Greetings, Agents of Impact! In today’s Brief:
- This month’s Liist of impact funds raising capital
- Brookfield’s bet on decarbonization and data centers
- Rising costs of state-level ESG bans
Featured: The Liist
Fund strategies for building inclusive communities and wealth. ImpactAlpha called out expanded ownership and access to capital to build wealth and bridge divides as a key trend to watch this year. Fund and investment managers are building out strategies that transfer agency and create wealth from real estate, businesses and the green transition. On this month’s Liist of impact funds that are raising capital: community-centric investors like Kensington Corridor Trust, which is buying up properties in Philadelphia’s former textile district and transferring control to local residents to “dictate what’s happening and how it’s happening” on their blocks, KCT’s Adriana Abizadeh told ImpactAlpha.

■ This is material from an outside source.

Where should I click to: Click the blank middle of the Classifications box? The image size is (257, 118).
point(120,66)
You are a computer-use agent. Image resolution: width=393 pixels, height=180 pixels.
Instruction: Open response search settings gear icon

- Inclusive business. RuralWorks Partners, a joint-venture between Community Reinvestment Fund and Conduit Capital, is raising its first fund to invest in businesses in the US Northeast and Midwest to support sustainable rural economies and create good quality jobs. Sunwealth’s Solar Justice Fund backs community solar projects run by diverse- and women-led developers and invests in reliable, clean energy access in low-income communities. Maycomb Capital is in the market with its second Community Outcomes Fund to provide working capital to organizations improving early childhood development, health equity and workforce development.
- Beyond the US. Also on this month’s Liist: Netherlands-based funds of funds manager Wire Group, which invests in managers that link compensation to their impact. Wire Group links its compensation to impact too (see, “Moving from the ‘why’ to the ‘how’ of impact incentives”). Cauris Finance is a private credit fund working to bolster small businesses’ access to credit and vehicle financing in Africa.
- Keep reading, “Fund strategies for building inclusive communities and wealth,” by Jessica Pothering on ImpactAlpha.
- Subscriber benefit. Learn about more than 100 impact funds raising capital in the past year on The Liist, ImpactAlpha’s searchable database. Know an impact fund manager currently raising capital? Complete this short form.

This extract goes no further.